[Pixel coordinate grounding data]

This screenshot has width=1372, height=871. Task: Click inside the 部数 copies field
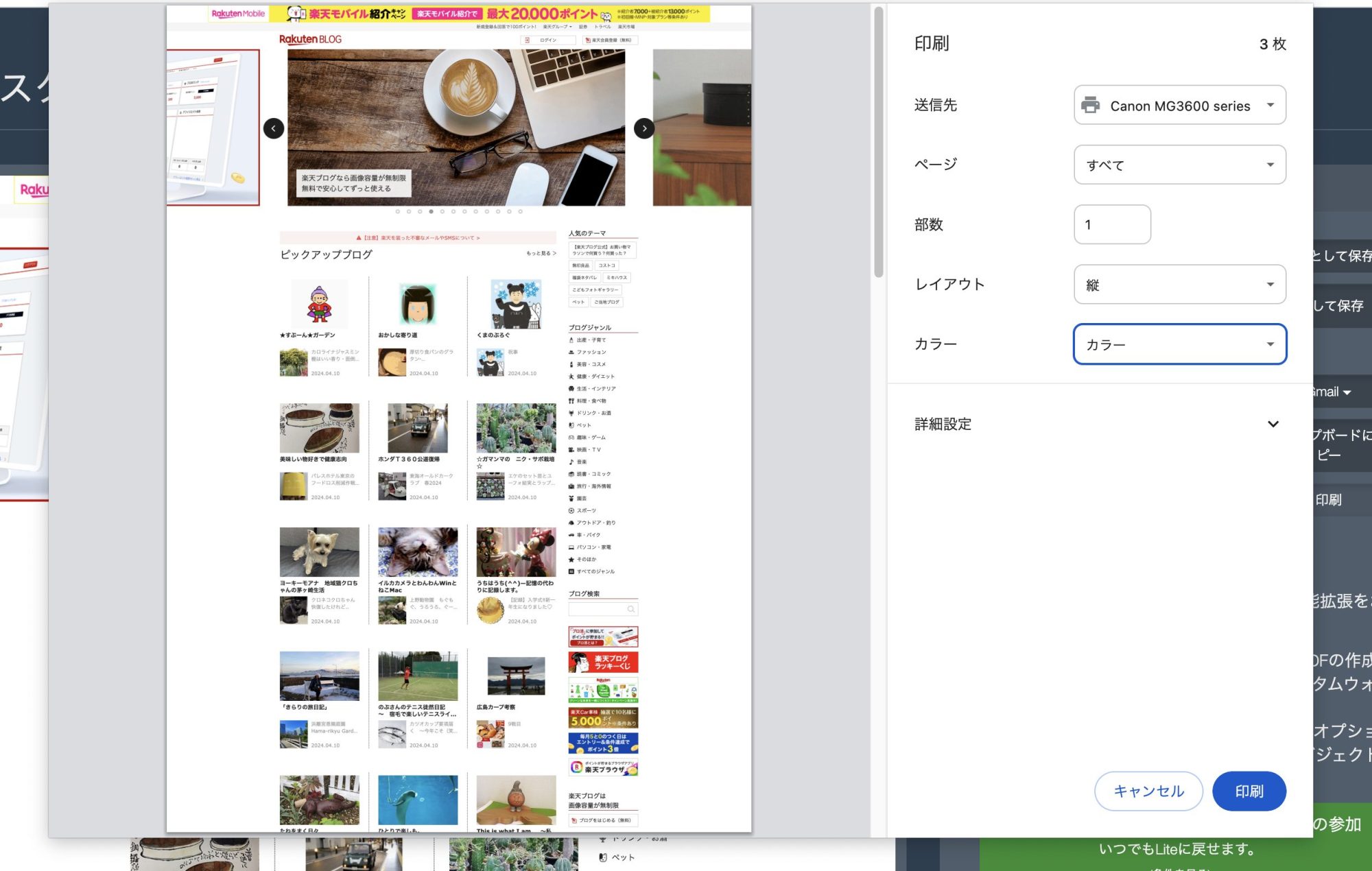[1112, 224]
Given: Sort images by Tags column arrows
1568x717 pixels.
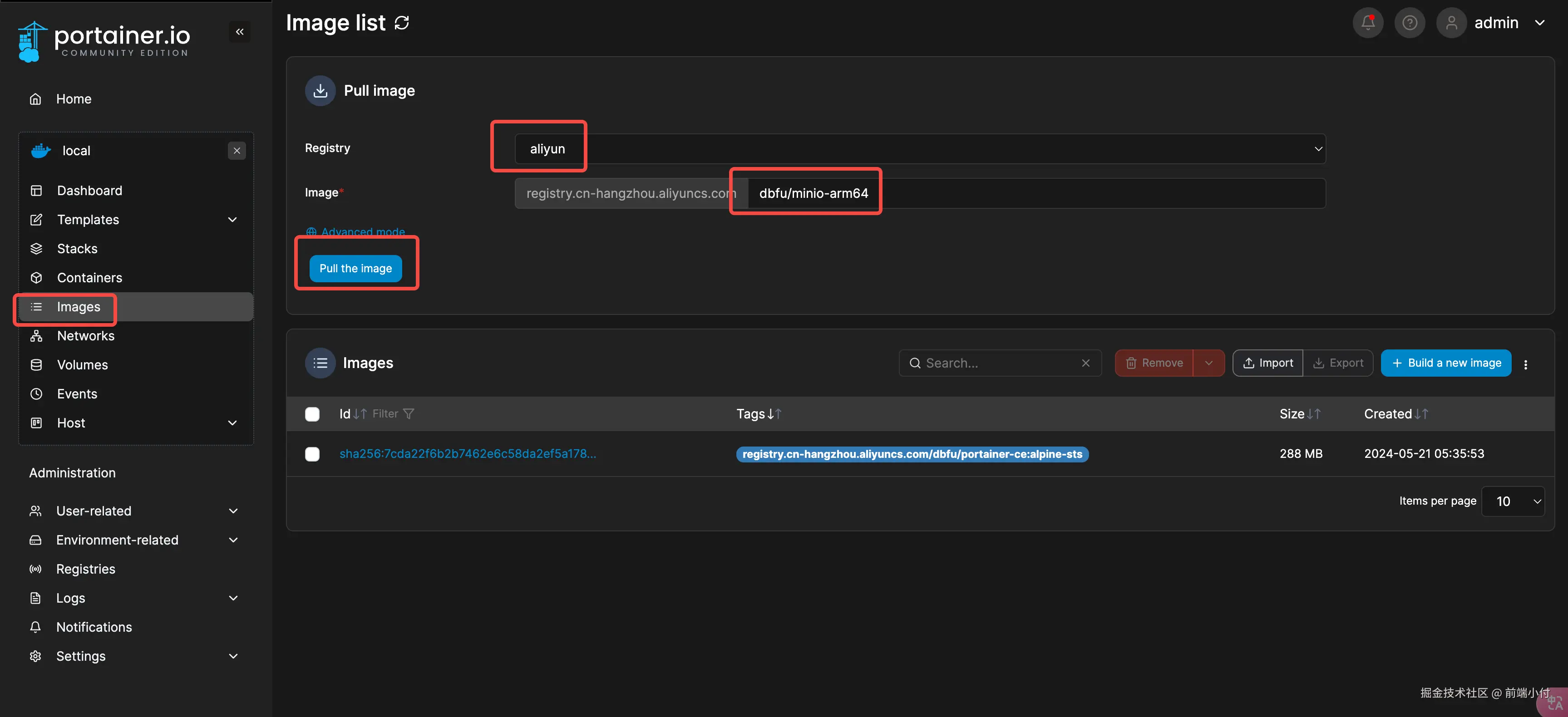Looking at the screenshot, I should [774, 414].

◆ What the exercise asks:
Please transcribe all of the records above exactly, leaving out any pictures.

◆ Answer area:
This screenshot has width=1372, height=871. Task: Click inside the 部数 copies field
[1112, 224]
Given: Sort images by Tags column arrows
1568x717 pixels.
Looking at the screenshot, I should [774, 414].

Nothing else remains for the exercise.